Aras sugere ao CNJ que não haja juiz de garantias em Lei Maria da Penha e tribunal do júri

O procurador-geral da República, Augusto Aras, propôs nesta quinta-feira (9) ao Conselho Nacional de Justiça (CNJ) que não haja juiz de garantias em casos relacionados à Lei Maria da Penha, em tribunais do júri e em processos penais no Superior Tribunal de Justiça (STJ) e no Supremo Tribunal Federal (STF).

Ao apresentar as propostas, Aras encaminhou sugestões apresentadas nesta quarta-feira (8) por procuradores de três câmaras de coordenação e revisão da PGR.

Os procuradores dessas câmaras argumentaram que a criação e a implementação do juiz de garantias “implicará em mudanças de competência” dos magistrados. Disseram também que ainda há dúvida se haverá juiz de garantias em juizados especializados.

Incluída pelo Congresso Nacional no projeto anticrime, a criação do juiz de garantias foi sancionada pelo presidente Jair Bolsonaro (relembre os detalhes no vídeo abaixo).

Conforme a lei, caberá ao juiz de garantias acompanhar e autorizar etapas do processo, não a sentença, que caberá a outro magistrado. Partidos políticos e entidades já acionaram o STF contra a medida.

Nas ações, os partidos Podemos e o Cidadania afirmam que cabe ao Poder Judiciário disciplinar alterações na própria estrutura. Argumentam também que não houve estudos sobre os recursos necessários à implantação da mudança.

Para o presidente do STF, Dias Toffoli, o juiz de garantias visa “maior imparcialidade” nos processos e não aumentará gastos.

Aplicação da medida

Conforme os procuradores que basearam as propostas da PGR, os 30 dias de prazo para a medida entrar em vigor não são suficientes para a implementação.

Eles afirmam também que o CNJ precisa orientar os tribunais sobre os cronogramas de implementação durante o ano de 2020.

Os procuradores argumentam, ainda, que é necessário esclarecer se o juiz de garantias vai ser aplicado aos casos em tramitação na Justiça Eleitoral.

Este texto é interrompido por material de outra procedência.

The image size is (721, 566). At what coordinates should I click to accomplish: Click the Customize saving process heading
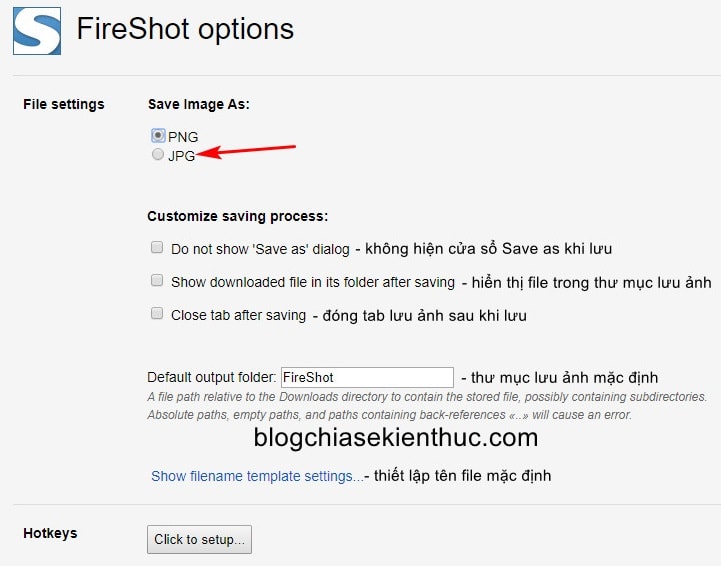pos(238,216)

Isso porque, por decisão do STF, a Justiça Eleitoral consolidou a competência para julgar os crimes conexos aos crimes eleitorais (como o crime de lavagem de dinheiro, geralmente praticado junto com o caixa dois).

Processos em andamento

Os integrantes do MPF sugeriram também que a aplicação do mecanismo só ocorra pra inquéritos policiais e processos novos, ou seja, não tenha efeitos sobre as investigações que estão em andamento. E que fique esclarecido que o juiz de garantias não pode ser utilizado, na primeira instância, para as varas colegiadas para processar crimes relacionados ao crime organizado. Estas varas colegiadas foram criadas pela própria lei do pacote anticrime.